24 August 2018

Help, ZFS ate my storage server (kernel segfaults on SL6)


At Edinburgh our storage test server (sl6) just updated it's kernel and had to reboot. Unfortunately it did not come back and suffered a kernel segfault during the reboot.

This was spotted to be during the filesystem mounting stage in the init scripts and specifically was caused by modprobe-ing the zfs module which had just been built by dkms.

The newer sl6 redhat kernels (2.6.32-754....) appear to have broken part of the abi used by the ZFS modules built by dkms.
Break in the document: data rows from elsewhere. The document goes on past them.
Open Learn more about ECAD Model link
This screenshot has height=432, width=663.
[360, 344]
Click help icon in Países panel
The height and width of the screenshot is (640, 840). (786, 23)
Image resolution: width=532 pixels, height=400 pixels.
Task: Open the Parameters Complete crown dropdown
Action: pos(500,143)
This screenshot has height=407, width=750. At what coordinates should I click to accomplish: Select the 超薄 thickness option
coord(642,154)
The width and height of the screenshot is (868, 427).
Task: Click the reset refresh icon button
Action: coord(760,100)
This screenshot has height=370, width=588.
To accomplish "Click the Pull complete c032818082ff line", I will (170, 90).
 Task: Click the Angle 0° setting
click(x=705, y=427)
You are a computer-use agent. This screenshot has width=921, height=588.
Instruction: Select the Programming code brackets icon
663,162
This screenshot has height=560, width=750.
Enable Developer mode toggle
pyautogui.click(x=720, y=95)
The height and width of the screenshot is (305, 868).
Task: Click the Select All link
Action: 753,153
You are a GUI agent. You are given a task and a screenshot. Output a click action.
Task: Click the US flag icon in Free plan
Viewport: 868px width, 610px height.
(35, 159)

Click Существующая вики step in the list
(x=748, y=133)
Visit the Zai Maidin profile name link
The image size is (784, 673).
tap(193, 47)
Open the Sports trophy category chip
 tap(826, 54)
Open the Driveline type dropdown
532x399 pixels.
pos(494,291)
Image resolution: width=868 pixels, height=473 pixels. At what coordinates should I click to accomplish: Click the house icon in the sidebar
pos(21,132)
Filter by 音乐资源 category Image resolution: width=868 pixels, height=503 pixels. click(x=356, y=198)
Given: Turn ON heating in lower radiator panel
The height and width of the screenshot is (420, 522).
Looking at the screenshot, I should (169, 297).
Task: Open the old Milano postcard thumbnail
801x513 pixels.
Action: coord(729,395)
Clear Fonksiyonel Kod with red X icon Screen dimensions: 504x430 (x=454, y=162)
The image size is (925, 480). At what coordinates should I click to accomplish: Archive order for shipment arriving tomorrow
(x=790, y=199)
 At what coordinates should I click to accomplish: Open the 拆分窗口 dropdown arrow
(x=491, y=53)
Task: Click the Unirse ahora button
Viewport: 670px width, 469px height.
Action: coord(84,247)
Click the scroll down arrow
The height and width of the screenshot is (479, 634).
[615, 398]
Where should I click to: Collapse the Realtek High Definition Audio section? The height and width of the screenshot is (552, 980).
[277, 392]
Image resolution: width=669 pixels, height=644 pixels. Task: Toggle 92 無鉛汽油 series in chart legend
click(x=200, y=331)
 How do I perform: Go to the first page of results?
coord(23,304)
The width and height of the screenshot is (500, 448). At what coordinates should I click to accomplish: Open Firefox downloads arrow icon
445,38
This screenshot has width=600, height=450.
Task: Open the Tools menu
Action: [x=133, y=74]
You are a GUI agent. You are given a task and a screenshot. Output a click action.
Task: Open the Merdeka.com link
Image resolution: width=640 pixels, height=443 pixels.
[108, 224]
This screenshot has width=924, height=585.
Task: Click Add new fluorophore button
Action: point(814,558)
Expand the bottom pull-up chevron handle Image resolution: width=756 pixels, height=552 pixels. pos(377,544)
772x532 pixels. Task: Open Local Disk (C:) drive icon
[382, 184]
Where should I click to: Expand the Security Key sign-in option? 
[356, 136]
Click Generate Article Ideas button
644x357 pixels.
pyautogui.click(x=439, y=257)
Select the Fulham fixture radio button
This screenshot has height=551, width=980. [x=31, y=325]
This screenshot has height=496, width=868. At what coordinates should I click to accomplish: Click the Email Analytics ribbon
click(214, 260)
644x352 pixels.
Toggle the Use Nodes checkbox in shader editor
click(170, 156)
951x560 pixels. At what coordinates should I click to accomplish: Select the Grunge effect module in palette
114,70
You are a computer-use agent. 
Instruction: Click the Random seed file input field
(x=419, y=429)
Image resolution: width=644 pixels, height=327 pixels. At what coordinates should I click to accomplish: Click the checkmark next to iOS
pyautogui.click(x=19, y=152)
The solution to fix this was found to be:
  1. Reboot into the old kernel (anything with a version 2.6.32-696... or older)
  2. check dkms for builds of the zfs/spl modules:   dkms status
  3. run:   dkms uninstall zfs/0.7.9; dkms uninstall spl/0.7.9
  4. make sure dkms removed this for ALL kernel versions (if needed run dkms uninstall zfs/0.7.9 -k 2.6.32-754) to remove it for a specific kernel
  5. remove all traces of these modules:
     for i in /lib/modules/*; do
      for j in extra weak-updates; do
       for k in avl icp nvpair spl splat unicode zcommon zfs zpios ; do
         rm -r ${i}/${j}/${k};
       done;
      done;
     done
  6. reboot back into the new kernel and reinstall zfs:
    dkms install zfs/0.7.9; dkms install spl/0.7.9
  7. Check that you've saved everything important.
  8. Now load the new modules: modprobe zfs
  9. re-import your pools: zpool import -a
Alternatively: Remove all of the zfs modules (steps 3 and 5) before you reboot your system after installing the new kernel and then dkms will re-install everything on the next reboot.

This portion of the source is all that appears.